ME: How difficult is it for manufacturers to obtain optimal cybersecurity while melding their IT with shop-floor OT?
Morales: In the age of Industry 4.0, manufacturers are racing to get an edge by integrating complex digital systems, IIoT devices and cloud computing resources to power analytics, automation and optimization. Consequently, OT networks are converging with IT networks faster than our ability to protect those devices. Manufacturers are using a broad variety of smart, connected IIoT devices on a vast scale: A single manufacturing plant may have tens of thousands of IIoT devices and sensors—sending a steady stream of data to the edge or cloud.
In addition, manufacturers use many enterprise IoT devices—surveillance cameras, digital signage, building automation and environmental controls, for example. Like IIoT sensors and instruments, many of these smart devices are new and lack a proven history of security.
ME: Why are older “air-gapped” industrial controls inherently more secure than the new cloud-based digital systems in manufacturing?

*Exercise task 1*
Write out the entries word for word, from their first line up to and including the line that contains "coord(892,265)".

*Entries for locating described items*
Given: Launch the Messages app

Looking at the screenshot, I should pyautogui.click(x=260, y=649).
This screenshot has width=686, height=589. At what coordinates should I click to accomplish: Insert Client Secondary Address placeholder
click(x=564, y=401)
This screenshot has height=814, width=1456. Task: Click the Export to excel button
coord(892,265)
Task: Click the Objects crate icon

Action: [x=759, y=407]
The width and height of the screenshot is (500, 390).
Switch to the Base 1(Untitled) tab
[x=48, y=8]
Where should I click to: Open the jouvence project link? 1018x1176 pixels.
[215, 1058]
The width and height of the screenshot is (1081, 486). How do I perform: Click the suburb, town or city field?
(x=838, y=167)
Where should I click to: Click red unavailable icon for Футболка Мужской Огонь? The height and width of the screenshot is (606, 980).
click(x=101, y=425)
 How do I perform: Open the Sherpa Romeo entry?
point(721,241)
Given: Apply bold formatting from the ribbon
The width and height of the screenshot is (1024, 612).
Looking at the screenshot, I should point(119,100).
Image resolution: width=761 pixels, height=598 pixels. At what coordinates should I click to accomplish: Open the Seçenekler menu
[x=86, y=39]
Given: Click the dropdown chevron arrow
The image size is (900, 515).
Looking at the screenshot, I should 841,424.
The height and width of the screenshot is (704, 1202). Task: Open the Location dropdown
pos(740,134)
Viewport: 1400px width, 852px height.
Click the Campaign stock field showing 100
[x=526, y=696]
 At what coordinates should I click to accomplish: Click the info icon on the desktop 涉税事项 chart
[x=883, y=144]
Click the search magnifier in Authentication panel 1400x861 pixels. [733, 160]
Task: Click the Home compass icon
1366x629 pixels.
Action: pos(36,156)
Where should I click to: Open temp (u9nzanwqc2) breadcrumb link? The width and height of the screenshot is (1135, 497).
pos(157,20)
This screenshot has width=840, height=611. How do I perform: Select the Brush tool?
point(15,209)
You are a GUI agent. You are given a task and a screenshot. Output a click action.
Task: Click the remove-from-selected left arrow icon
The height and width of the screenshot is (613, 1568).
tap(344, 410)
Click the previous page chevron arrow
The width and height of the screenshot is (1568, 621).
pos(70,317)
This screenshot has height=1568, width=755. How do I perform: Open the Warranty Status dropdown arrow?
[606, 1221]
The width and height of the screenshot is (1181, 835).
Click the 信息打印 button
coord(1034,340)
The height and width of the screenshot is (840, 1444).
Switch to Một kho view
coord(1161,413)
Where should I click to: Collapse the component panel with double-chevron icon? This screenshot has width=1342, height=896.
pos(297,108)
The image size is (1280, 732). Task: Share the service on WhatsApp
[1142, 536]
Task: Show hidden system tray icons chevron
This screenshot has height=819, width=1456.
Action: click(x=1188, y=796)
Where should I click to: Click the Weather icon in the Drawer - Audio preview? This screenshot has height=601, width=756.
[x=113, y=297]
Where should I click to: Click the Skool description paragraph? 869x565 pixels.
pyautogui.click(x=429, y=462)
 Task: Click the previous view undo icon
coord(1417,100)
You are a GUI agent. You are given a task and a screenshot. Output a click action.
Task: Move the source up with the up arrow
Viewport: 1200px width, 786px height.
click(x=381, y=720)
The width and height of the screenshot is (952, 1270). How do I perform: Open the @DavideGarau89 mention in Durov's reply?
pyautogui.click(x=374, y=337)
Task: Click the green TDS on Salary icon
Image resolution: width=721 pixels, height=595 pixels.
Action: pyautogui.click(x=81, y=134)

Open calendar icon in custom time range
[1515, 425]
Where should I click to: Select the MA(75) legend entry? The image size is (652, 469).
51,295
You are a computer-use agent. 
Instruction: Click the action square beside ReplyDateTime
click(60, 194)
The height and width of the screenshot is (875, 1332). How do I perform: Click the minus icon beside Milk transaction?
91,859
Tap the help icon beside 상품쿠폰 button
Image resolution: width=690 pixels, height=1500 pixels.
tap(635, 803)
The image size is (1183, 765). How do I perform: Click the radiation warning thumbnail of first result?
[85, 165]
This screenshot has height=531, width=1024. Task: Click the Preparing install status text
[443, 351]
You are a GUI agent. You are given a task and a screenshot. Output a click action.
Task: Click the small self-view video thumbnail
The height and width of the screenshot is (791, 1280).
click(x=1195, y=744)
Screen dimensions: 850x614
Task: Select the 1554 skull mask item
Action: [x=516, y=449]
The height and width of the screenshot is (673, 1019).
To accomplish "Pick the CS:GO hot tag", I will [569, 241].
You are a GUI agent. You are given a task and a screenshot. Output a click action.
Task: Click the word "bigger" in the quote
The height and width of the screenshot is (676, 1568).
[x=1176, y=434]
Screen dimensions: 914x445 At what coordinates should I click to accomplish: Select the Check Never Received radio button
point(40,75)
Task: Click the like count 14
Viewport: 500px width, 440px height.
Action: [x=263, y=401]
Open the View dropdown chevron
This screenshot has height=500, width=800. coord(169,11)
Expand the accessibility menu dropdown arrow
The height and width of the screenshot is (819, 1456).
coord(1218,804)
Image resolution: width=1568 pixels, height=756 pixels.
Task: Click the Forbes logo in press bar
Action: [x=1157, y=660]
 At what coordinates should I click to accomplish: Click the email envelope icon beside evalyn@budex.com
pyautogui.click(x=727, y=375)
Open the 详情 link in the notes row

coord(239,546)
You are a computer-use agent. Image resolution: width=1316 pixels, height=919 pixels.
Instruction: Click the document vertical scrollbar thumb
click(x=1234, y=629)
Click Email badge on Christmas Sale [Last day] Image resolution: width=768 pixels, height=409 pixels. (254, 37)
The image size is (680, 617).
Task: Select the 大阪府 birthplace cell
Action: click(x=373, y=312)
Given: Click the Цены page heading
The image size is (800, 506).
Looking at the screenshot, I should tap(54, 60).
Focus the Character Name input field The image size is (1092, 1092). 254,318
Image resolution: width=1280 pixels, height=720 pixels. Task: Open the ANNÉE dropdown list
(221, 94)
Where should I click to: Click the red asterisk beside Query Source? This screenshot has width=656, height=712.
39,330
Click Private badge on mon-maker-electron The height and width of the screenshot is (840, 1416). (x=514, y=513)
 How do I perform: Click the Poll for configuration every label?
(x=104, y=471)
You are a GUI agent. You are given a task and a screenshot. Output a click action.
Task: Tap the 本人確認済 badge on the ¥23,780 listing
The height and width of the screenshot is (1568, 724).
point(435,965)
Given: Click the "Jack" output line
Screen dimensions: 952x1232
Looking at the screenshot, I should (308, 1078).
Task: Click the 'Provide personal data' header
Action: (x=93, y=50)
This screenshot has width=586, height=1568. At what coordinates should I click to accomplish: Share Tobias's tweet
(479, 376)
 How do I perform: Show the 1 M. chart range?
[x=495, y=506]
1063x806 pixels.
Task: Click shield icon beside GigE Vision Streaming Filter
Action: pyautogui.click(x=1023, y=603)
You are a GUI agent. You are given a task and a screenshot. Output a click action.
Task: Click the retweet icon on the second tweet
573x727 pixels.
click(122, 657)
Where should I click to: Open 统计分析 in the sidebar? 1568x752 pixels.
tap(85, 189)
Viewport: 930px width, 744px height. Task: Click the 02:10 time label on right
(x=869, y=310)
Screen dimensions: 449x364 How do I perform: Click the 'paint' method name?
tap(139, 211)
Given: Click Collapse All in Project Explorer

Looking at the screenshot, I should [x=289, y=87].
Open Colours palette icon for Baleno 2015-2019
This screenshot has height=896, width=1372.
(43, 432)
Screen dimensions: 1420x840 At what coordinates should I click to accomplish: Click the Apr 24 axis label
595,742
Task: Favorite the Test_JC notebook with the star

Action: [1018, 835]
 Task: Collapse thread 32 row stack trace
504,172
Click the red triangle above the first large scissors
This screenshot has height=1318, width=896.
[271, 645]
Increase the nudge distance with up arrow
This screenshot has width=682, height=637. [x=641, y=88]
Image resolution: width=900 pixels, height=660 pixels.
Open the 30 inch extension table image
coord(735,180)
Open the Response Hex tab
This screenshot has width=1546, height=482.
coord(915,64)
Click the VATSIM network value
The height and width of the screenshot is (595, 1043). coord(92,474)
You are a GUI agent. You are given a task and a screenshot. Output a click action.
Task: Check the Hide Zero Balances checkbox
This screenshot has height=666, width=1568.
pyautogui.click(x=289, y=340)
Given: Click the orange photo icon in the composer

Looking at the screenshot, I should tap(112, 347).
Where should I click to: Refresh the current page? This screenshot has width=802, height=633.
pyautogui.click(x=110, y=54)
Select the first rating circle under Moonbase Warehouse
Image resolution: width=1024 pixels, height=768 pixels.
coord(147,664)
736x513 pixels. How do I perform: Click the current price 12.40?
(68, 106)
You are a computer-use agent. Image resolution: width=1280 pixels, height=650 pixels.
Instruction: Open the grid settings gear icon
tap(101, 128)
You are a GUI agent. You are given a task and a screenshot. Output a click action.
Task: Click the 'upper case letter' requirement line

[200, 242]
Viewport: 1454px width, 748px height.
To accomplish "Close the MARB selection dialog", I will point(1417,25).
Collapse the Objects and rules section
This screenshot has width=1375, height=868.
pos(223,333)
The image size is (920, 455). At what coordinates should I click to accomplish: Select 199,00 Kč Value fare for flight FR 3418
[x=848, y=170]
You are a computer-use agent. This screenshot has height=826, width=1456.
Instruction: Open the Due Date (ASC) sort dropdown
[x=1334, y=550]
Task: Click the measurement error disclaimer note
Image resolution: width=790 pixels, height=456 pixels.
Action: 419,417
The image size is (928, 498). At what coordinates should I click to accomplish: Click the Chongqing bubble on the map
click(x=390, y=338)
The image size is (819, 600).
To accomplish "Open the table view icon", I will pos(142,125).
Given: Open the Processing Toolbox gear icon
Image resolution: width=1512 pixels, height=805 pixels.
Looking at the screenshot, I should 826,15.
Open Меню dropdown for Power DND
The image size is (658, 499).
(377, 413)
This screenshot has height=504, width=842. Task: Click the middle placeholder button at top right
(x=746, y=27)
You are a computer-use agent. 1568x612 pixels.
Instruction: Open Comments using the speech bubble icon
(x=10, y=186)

*Exercise task 2*
Extend the interview on manufacturing cybersecurity, picking up right after its final line.

*Written reply 1*
Given: Launch the Messages app

Looking at the screenshot, I should pyautogui.click(x=260, y=649).
This screenshot has width=686, height=589. At what coordinates should I click to accomplish: Insert Client Secondary Address placeholder
click(x=564, y=401)
This screenshot has height=814, width=1456. Task: Click the Export to excel button
coord(892,265)

*Written reply 2*
Morales: Many factories connect IIoT and industrial control system (ICS) devices to large, highly connected networks that rely on communication with general computing devices and enterprise applications. These digital factories have Internet-enabled production lines for data telemetry and remote management.
In the past, manufacturers relied on more customized, proprietary protocols, which made mounting an attack more difficult for cybercriminals. An attack used to require highly specialized knowledge of a manufacturer’s ICS and a method for accessing those devices, which quite often meant a trusted insider who was incentivized to compromise their employer. The conversion from proprietary to standard protocols makes it easier to infiltrate the manufacturing network infrastructure from a remote location without an insider.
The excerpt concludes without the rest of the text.